The ozone layer is depleted by chemical reactions, driven by solar energy, that involve the by-products of human-made chemicals that linger in the atmosphere.
The size of the annual hole — which forms during the southern hemisphere’s summer — is strongly dependant on weather conditions, and boosted by cold.
Despite these natural fluctuations, experts expect the hole to close permanently by 2050, in response to restrictions on ozone-depleting chemicals introduced in 1987.
The current hole, which has been unusually large, is on track to last only a few days less than its counterpart last year, which was the longest-lived on record since 1979.
According to the European Centre for Medium-Range Weather Forecasts (ECMWF), this year’s hole was the 9th largest on record, reaching 8.8 million square miles.
In contrast, 2020’s hole was the 11th largest — at 8.7 million square miles — with the largest on record having formed during 1998, at 9.4 million square miles.
This year’s hole in the Earth’s ozone layer — which grew to be larger than Antarctica, as pictured here on Oct. 15 — is finally set to close this week, atmospheric scientists have said
The current hole, which has been unusually large, is on track to last only a few days less than its counterpart last year, which was the longest-lived on record since 1979. Pictured: the total column ozone field forecast for December 20 2021, showing how the hole has nearly closed
HOW THE ANNUAL OZONE HOLE FORMS
An ozone hole presently forms over Antarctica each year during the southern hemisphere’s winter.
The so-called polar vortex accumulates chlorine and bromine-containing substances during the Antarctic winter, which remain inactive in the darkness.
However, when the sun rises over the pole, its energy releases chemically-active chlorine and bromine atoms which break down ozone molecules, creating a local depletion in the Earth’s protective ozone layer.
These chemical reactions are aided by ice crystals which form in polar stratospheric clouds, with temperatures in the vortex capable of falling as low as -108.4°F (-78°C).
‘Both the 2020 and 2021 Antarctic ozone holes have been rather large and exceptionally long-lived,’ said the ECMWF’s Copernicus Atmosphere Monitoring Service (CAMS) director Vincent-Henri Peuch.
‘These two longer-than-usual episodes in a row are not a sign that the Montreal Protocol is not working though, as without it, they would have been even larger.

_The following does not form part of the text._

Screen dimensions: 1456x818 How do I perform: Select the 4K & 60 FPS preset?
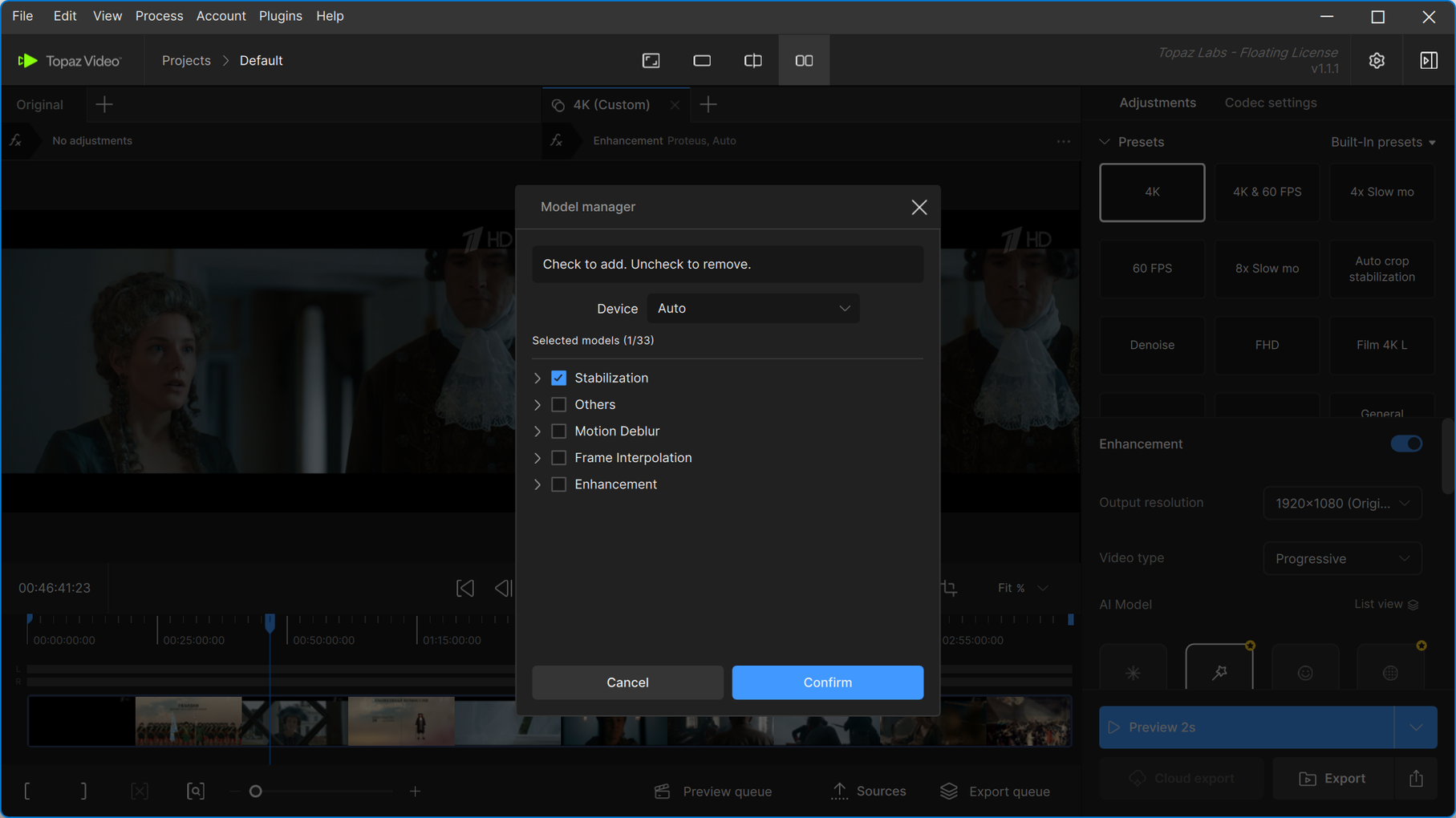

‘It is because of interannual variability due to meteorological and dynamical conditions that can have an important impact on the magnitude of the ozone hole and are superimposed on the long-term recovery.
‘CAMS also keeps an eye on the amount of UV radiation reaching the Earth’s surface and we’ve seen in recent weeks very high UV indexes — in excess of 8 — over parts of Antarctica situated below the ozone hole.’
(The UV index goes up to 11. For humans, a level of eight means a very high risk of harm from unprotected sun exposure.)
The depletion of the ozone layer was first detected by scientists in the 1970s, and was determined to be greater than could be accounted for by natural factors like temperature, weather and volcanic eruptions.
Instead, it was determined that human-made chemicals — in particular halocarbons refrigerants and chlorofluorocarbons (CFCs) — were exacerbating the depletion.
In 1987, these manufacture and consumption of these products began to be phased out under an international treaty known as the Montreal Protocol.
However, the fact that many ozone-depleting substances can stay up in the stratosphere for decades means the ozone layer’s recovery is very slow process.
In fact, experts have predicted that it will take until the 2060s before the harmful substances used in refrigerants and spray cans have completely disappeared from the atmosphere.
‘CAMS monitors and observes the ozone layer by providing reliable and free-to-access-data based on different types of satellite observations and numerical modelling,’ said Dr Peuch.
This, he added, ‘makes the monitoring of the inception, development and closure of the yearly ozone holes possible in a detailed way.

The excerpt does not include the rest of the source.